Le chemin vers Ankara
Le texte a été finalisé à Bruxelles après des mois de négociations. Le ministre allemand des Affaires étrangères Johann Wadephul avait d'abord proposé le concept pluriannuel lors d'une réunion des ministres des affaires étrangères de l'OTAN en Suède en mai. L'initiative a pris de l'ampleur lorsque le chancelier Friedrich Merz en a discuté directement avec la Première ministre italienne Giorgia Meloni lors du sommet E-5 à Berlin la semaine dernière. L'Italie, qui était la dernière à résister, s'opposant à un engagement contraignant pour 2027, a levé ses objections au Conseil de l'Atlantique Nord mardi.
- Le ministre allemand des Affaires étrangères Johann Wadephul propose un engagement d'aide pluriannuel lors de la réunion des ministres des Affaires étrangères de l'OTAN en Suède.
- Le chancelier Merz évoque l'initiative avec la Première ministre italienne Meloni au sommet E-5 à Berlin.
- L'Italie lève ses objections ; les 32 alliés finalisent le projet de déclaration avec l'engagement de 140 milliards d'euros.

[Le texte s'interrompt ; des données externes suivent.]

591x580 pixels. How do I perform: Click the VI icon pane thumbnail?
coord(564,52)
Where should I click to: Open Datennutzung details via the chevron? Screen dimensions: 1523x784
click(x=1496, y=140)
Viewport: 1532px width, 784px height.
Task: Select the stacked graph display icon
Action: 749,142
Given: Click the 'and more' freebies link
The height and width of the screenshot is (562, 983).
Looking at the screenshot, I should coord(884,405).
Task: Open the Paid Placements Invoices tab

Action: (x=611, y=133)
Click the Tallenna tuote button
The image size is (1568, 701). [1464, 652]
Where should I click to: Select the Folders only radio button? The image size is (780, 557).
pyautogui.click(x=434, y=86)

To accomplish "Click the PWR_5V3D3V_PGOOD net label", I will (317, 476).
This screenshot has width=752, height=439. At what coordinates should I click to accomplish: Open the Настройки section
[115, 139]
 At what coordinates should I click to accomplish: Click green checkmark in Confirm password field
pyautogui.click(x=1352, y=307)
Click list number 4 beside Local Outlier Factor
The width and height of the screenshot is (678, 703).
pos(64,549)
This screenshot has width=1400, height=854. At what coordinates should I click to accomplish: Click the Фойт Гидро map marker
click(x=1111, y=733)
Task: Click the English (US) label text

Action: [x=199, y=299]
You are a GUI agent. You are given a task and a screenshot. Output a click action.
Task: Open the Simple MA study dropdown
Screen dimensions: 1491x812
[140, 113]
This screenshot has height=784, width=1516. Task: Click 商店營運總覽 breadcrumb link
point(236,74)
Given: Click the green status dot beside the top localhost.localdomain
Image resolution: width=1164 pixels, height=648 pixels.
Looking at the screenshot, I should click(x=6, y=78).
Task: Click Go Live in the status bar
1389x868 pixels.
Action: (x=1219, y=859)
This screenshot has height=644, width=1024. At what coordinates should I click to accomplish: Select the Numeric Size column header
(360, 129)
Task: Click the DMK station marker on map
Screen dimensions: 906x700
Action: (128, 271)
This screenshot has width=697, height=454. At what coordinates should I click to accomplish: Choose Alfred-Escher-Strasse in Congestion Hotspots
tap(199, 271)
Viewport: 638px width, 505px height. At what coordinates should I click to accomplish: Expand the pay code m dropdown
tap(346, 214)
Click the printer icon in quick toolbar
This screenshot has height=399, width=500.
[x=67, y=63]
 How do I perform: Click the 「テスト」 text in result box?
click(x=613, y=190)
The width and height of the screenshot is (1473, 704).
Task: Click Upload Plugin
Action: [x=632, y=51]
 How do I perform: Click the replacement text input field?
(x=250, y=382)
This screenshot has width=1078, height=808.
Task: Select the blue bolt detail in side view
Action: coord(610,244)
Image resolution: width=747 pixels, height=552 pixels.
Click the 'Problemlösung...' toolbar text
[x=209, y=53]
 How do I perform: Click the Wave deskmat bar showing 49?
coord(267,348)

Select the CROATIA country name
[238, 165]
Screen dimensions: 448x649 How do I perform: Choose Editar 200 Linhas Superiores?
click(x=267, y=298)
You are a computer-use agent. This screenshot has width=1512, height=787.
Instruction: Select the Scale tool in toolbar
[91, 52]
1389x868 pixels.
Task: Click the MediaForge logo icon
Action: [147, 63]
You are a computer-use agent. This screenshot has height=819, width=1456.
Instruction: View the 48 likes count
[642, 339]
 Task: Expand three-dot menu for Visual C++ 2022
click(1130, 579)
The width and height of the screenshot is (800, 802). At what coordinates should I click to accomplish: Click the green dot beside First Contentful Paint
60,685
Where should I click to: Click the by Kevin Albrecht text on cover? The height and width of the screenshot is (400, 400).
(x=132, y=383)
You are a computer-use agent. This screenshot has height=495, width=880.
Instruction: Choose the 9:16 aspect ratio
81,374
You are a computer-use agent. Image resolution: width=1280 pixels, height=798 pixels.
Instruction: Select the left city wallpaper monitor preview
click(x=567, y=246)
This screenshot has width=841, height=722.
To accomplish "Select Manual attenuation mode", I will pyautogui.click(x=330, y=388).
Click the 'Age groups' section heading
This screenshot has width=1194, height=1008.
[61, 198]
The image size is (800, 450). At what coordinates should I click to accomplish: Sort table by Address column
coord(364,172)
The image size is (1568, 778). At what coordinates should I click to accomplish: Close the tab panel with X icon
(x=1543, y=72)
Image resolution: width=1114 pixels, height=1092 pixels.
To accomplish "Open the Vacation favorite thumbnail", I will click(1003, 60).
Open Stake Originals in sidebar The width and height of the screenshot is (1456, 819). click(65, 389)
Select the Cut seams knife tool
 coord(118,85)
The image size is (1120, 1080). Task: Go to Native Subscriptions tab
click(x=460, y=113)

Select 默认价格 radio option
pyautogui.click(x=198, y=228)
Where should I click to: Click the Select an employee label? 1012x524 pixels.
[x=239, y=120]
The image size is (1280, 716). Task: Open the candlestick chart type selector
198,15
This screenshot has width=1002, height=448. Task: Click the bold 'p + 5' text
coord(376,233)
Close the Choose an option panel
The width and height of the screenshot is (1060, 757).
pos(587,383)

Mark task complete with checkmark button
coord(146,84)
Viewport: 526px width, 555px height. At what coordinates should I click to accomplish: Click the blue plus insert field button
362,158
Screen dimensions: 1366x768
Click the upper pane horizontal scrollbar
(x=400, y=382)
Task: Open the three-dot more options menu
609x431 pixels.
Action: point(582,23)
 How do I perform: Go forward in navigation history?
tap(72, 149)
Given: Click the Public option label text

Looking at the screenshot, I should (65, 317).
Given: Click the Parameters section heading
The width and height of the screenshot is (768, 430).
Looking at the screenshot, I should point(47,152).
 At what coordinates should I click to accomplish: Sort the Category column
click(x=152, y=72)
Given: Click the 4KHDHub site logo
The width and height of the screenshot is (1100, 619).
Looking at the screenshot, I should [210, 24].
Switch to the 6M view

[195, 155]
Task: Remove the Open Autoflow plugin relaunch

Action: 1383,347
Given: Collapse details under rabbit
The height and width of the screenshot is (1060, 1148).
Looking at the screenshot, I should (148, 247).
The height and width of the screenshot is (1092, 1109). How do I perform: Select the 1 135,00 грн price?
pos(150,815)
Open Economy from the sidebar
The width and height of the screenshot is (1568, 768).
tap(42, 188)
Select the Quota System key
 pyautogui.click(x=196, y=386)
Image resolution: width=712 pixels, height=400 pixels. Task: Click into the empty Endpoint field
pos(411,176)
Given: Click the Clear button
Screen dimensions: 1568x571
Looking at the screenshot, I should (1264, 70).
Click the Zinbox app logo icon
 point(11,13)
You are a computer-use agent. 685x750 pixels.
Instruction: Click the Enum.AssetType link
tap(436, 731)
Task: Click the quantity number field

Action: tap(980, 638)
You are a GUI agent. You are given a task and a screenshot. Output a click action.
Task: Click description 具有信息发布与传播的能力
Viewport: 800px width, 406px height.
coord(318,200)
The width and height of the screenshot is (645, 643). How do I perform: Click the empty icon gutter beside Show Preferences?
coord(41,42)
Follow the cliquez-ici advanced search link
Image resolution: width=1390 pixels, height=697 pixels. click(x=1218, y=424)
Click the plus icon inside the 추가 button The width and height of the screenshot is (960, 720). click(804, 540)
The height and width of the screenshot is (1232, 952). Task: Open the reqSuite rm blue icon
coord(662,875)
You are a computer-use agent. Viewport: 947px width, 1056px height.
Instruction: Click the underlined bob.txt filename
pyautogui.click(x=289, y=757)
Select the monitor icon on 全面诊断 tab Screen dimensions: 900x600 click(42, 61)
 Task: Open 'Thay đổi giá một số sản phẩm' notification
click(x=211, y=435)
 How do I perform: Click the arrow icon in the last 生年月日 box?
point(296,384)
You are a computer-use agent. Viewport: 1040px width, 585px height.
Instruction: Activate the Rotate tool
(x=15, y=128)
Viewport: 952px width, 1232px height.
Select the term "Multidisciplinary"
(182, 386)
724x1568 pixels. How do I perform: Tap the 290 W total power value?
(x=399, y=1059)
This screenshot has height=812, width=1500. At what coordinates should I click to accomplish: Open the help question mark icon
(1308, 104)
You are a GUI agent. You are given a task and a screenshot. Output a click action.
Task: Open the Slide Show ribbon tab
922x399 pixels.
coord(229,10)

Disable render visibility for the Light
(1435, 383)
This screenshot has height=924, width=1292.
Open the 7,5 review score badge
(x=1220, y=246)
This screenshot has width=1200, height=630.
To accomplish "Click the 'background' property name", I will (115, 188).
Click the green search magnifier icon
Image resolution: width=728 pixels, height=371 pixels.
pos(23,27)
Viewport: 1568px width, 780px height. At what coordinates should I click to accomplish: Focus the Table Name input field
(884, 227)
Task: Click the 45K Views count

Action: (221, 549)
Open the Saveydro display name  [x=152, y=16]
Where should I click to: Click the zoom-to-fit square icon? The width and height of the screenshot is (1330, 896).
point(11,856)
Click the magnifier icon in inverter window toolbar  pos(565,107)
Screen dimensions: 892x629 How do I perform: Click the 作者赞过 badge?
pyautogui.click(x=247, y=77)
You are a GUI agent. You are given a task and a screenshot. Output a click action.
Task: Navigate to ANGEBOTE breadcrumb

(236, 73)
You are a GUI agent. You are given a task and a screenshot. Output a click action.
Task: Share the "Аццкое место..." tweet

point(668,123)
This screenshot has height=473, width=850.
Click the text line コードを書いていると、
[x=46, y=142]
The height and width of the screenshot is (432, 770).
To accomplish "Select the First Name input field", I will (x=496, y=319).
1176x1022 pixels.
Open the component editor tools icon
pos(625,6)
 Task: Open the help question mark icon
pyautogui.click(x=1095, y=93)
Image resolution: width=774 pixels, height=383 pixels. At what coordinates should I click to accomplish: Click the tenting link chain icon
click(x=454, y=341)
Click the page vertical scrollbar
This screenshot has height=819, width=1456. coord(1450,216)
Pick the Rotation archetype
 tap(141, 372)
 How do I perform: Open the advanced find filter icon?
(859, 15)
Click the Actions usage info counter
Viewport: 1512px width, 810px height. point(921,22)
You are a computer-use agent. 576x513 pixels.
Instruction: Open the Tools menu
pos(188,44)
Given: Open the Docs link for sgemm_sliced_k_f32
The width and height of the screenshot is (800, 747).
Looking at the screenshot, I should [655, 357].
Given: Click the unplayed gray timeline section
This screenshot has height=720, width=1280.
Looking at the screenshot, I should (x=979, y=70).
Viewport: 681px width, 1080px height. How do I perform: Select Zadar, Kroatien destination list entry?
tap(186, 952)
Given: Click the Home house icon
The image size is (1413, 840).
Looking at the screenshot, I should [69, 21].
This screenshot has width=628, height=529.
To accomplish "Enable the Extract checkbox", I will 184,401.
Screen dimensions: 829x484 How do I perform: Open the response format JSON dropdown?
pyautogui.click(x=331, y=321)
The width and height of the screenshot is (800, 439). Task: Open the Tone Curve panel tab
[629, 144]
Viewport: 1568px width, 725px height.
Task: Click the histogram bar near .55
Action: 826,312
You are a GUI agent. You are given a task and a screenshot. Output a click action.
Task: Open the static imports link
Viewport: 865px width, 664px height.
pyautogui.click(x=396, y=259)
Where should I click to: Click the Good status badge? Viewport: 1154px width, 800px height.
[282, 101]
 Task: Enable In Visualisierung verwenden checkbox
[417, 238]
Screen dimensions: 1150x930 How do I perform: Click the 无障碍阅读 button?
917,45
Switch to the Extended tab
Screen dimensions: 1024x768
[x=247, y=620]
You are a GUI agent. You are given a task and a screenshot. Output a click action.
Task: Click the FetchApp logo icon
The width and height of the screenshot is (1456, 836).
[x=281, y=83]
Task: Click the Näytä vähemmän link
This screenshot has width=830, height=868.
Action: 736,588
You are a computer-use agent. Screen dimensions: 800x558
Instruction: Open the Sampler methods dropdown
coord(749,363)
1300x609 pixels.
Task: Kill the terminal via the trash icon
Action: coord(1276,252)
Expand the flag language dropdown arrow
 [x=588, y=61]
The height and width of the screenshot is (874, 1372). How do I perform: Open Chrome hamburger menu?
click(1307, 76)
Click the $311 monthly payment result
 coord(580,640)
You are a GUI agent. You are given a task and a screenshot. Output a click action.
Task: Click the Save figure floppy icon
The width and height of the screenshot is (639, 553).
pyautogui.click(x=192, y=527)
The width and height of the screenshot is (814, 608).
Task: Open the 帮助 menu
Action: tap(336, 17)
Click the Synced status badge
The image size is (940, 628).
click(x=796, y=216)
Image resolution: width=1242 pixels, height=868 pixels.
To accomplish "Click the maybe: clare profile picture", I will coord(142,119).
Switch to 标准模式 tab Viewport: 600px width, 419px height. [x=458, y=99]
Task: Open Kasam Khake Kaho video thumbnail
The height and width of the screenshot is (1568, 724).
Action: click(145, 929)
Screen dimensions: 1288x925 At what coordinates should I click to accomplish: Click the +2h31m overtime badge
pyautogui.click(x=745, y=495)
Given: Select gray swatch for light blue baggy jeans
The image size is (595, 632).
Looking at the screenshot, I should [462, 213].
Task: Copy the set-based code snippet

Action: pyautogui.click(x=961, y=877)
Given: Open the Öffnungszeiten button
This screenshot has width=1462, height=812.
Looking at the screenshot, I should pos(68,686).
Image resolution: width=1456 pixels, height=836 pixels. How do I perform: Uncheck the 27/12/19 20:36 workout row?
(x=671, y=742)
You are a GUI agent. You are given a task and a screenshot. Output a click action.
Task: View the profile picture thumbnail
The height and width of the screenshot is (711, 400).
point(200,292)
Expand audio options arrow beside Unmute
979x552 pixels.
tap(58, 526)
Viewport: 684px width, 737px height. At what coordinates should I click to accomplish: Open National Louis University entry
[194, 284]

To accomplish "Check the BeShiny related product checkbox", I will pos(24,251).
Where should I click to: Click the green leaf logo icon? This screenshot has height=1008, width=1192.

- Le sommet de l'OTAN s'ouvre à Ankara ; le président Zelensky est attendu.
- La déclaration finale du sommet, incluant le paquet d'aide, devrait être publiée.
Le contenu du paquet
Les 140 milliards d'euros totalisent 60 milliards d'euros de prêts de l'UE déjà alloués aux dépenses de défense pour 2026-2027 et 80 milliards d'euros de nouveaux engagements bilatéraux des membres européens de l'OTAN et du Canada. La part bilatérale représente environ 40 milliards d'euros par an, soit l'équivalent d'un engagement de l'OTAN pris en 2024 auquel les États-Unis participaient alors.
Pour 2026, les alliés de l'OTAN s'engagent à fournir 70 milliards d'euros pour l'équipement militaire, le soutien et la formation de l'Ukraine, et réaffirment leurs engagements souverains à maintenir un niveau au moins comparable en 2027.
- Prêts UE
- 60 € milliards
- Engagements bilatéraux
- 80 € milliards
L'Allemagne prend le relais
Avec le retrait américain, l'Allemagne devrait porter la plus lourde charge nationale. Berlin a déjà budgété 11,5 milliards d'euros pour l'artillerie, les drones, les véhicules blindés et d'autres matériels cette année, le montant le plus élevé depuis l'invasion russe. Merz, s'exprimant aux côtés du secrétaire général de l'OTAN Mark Rutte à Berlin mercredi, a déclaré espérer que Moscou « tire les bonnes conclusions » de ce signal.
Surmonter la résistance italienne
L'Italie s'était opposée à la formulation pluriannuelle et à la mention spécifique de 2027, mais Meloni a cédé après l'intervention personnelle de Merz. Le texte final repose sur des engagements nationaux volontaires plutôt que sur une formule basée sur le PIB, un compromis qui a également satisfait la France, qui s'opposait à la fixation d'une part fixe de la production économique. Des diplomates ont noté que la France craignait de lier l'aide à l'initiative Purl menée par les États-Unis, par laquelle les alliés achètent des armes américaines pour l'Ukraine, un mécanisme que Washington pousse comme moyen de transférer les coûts.
Ordre du jour élargi du sommet
Le communiqué d'Ankara soulignera également que les alliés européens doivent assumer une plus grande responsabilité pour la défense du continent. « Une Europe plus forte dans une OTAN plus forte » est la devise du sommet. Les dirigeants prévoient de discuter de l'expansion de la capacité industrielle de défense et réitéreront que la Russie constitue une menace permanente pour la sécurité euro-atlantique. Le conflit iranien et la liberté de navigation dans le détroit d'Ormuz ne devraient être que brièvement mentionnés, malgré la frustration répétée des États-Unis de voir les alliés ne pas contribuer davantage à cette campagne.